What a strange and haunting book this is--about a strange and haunting period in our history. . It’s a book that could only have been written by someone with long experience and an ability to make his story almost as complete an act as living itself.
This was a fantastic read. I'm a sucker for old Hollywood. Sigal lived it in between two worlds, the glamorous and the wretched. One minute he's schlubbing low end writing talent to angry execs and running into gangsters, the next minute he's laughing at a party with Humphrey Bogart. Before his Hollywood days he tried to assassinate nazis and after his days in Hollywood he went on to have an interesting life; living with novelist Doris Lessing and getting mixed up with the FBI and Jimmy Hoffa. A true story that reads like a noir.

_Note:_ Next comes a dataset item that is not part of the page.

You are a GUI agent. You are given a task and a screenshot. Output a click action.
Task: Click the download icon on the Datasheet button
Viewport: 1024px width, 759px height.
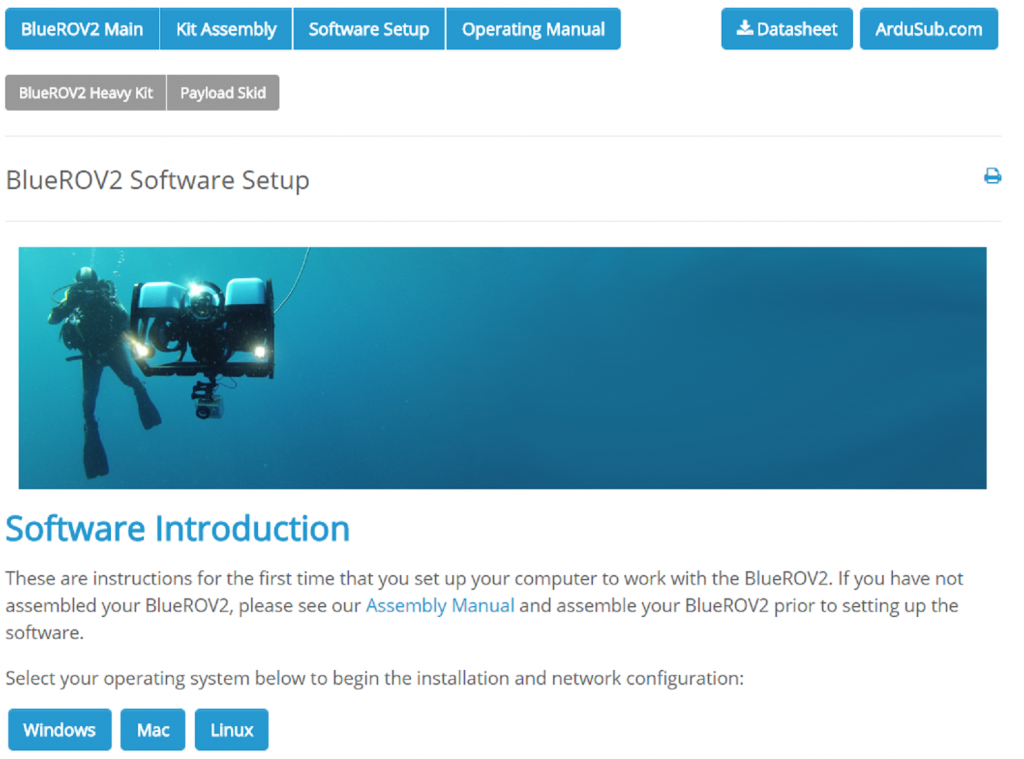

Very enjoyable backstage Hollywood stories, told by someone clearly born to spin a yarn, and delivered in the crisp, deadpan style of a 40s private eye thriller. More name drops than any movie lover could ask for, although I lost interest when it turned focus to the author's rampant sex life. I'm sure it was fun, but feels uncomfortably misogynist in the telling.
The adventures of a Communist talent scout in 1950s Hollywood. Sigal wrote this book at age 89, but it's full of youthful insolence. He name checks just about every star of that era. Fun read for those interested in the blacklist period of Hollywood.
An engaging and often very funny memoir of Sigal's time as a Hollywood agent in the 1950s, relentlessly hustling on behalf of his stable of actors and screenwriters against the background of America's "Red Scare" and the McCarthy witch-hunts. Under constant surveillance by the FBI, (his relationship with his assigned agents takes a hilarious turn towards the end of the book), he constantly tours all the studios, premieres and parties in search of the next big deal, while forever lusting after his female boss and carrying out various pranks as part of his Communist group.
Although the book is fast-moving and punchily written, it lacks a true narrative throughline (beyond starting with Sigal accidentally becoming an agent and ending with him being fired), and lands as an episodic slice of life of this fascinating character, but little more. However, although he disguises the identities of many of his Communist "fellow travellers", he's more than happy to name names when it comes to the big stars he comes into contact with, and old Hollywood gossip-hounds will have a ball with his salacious and often sad tales of the studio system at it's post-war peak.
Highly recommended for anyone who enjoys old showbiz tales, and as an aside, it would make a great starting point for a "Mad men" style TV show!